Вопросы филологических наук, № 5, 2011
Литературоведение
Русская литература
Федорчук И.В., доктор филологических
наук, доцент Щецинского государственного
университета (Польша)
ПОСЛЕДНИЙ ПОЭТ ЭМИГРАЦИИ
Евгений Витковский считал максимальным сроком эмиграции десять лет. Мысль свою
он приписал герою романа Марка Алданова Девятое Термидора. Георгий Иванов прожил в
эмиграции тридцать шесть лет. То, что пароход «Карбо II», на котором он осенью 1922 года
приплыл из Петербурга в Германию, на обратном рейсе попал в бурю и утонул, стало для
него знаком необратимости. Как считала Цветаева, всякий поэт по существу эмигрант, даже
в России. Эмигрант Царства Небесного и земного рая природы (…). Эмигрант из Бессмертья
в время, невозвращенец в своё небо1.
Вернуться в «своё небо» для Георгия Иванова оказалось невозможным. Алексей Пурин заметил,
что Георгий Иванов – поэт эмиграции как формы существования, как бытия, она имманентна
жизни2. С эмиграцией связан резкий и глубокий перелом: здесь поэт обрел новый голос.
Перед искушённой и недоброжелательной читающей русскоязычной эмиграцией предстал совсем
другой Георгий Иванов. Не став эмигрантом по сути, эмигрантским поэтом, автор Распада
атома в зрелой лирике превратился в поэта эмиграции, пишущего об эмиграции и с эмигрантской
точки зрения. Эмиграция стала для Иванова тем катализатором, который обострил восприятие
мира, сделал его чутким к переменам, пошатнул былую систему ценностей. Однако существовала
причина и субъективная – характерная особенность творческой индивидуальности, когда
трагедия судьбы удвоилась трагедией духа. Георгий Иванов – поэт русской эмиграции, ностальгически
думающий и пишущий о России.
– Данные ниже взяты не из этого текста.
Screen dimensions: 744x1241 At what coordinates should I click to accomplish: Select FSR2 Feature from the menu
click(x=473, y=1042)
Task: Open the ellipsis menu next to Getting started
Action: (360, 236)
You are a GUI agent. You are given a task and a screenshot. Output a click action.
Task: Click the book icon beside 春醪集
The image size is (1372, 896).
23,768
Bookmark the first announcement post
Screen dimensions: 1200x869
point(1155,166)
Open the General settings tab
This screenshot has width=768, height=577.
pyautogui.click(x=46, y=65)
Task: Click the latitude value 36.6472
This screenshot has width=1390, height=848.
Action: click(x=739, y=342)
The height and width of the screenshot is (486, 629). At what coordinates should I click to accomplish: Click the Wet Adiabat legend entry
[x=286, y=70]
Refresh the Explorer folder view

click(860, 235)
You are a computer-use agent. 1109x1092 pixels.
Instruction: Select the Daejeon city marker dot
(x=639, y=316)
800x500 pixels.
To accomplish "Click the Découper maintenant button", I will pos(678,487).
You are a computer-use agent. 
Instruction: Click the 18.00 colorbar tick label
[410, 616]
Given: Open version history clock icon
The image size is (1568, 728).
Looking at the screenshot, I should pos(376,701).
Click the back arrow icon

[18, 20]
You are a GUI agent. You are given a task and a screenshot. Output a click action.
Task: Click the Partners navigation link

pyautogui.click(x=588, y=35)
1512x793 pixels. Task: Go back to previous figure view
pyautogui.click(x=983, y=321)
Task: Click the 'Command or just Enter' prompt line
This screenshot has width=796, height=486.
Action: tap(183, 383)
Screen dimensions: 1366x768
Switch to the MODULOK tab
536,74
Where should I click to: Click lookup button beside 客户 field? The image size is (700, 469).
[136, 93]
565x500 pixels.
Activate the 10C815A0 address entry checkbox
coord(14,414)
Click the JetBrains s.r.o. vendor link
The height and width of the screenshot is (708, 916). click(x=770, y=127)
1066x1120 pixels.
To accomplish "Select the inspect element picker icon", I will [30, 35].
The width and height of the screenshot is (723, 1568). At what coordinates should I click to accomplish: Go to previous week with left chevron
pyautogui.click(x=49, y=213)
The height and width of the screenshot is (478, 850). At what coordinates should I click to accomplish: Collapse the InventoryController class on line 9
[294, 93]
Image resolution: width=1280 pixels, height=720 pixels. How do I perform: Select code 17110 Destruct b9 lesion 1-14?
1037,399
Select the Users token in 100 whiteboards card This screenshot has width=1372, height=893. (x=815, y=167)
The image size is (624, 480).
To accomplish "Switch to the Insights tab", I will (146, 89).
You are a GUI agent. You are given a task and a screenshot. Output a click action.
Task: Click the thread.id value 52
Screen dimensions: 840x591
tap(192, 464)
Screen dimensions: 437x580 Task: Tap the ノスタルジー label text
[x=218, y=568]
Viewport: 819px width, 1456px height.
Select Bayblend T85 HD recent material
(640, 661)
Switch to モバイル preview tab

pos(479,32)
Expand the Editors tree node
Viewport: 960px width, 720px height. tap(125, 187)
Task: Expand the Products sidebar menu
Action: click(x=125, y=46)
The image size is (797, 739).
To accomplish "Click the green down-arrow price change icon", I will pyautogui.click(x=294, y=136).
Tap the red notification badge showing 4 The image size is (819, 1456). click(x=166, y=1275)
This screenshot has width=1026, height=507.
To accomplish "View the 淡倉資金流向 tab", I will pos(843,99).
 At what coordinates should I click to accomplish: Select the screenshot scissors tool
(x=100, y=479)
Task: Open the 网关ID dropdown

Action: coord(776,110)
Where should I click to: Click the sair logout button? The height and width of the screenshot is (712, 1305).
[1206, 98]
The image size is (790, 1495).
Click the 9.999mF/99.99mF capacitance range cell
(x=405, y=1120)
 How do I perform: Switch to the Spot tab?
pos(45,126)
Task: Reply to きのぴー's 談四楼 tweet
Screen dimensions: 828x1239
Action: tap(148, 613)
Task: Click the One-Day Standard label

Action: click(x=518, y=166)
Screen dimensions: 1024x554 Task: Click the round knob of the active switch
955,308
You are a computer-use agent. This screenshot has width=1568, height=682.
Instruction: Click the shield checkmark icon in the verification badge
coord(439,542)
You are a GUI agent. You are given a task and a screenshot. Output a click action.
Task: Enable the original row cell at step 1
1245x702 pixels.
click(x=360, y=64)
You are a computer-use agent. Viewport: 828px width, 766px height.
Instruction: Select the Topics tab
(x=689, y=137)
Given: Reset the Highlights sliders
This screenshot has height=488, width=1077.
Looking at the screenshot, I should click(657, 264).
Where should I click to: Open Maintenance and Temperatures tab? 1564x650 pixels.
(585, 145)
Ирреальный топос былого Петербурга, Царского
Села, Петергофа, обретающий черты «потерянного рая», оказался несовместим с топосом европейского
мира, прекрасного, но душного и пустого для лирического «я». Это «я» ощущает себя
на стыке двух миров, на границе жизни и смерти. Таким же «потерянным раем» становится и
мир европейской культуры прошлого, рушащийся на глазах. В 1937 году Георгий Иванов уже
ощущает себя «над бездной», на пороге отчаяния. Распад атома зафиксирует это состояние души.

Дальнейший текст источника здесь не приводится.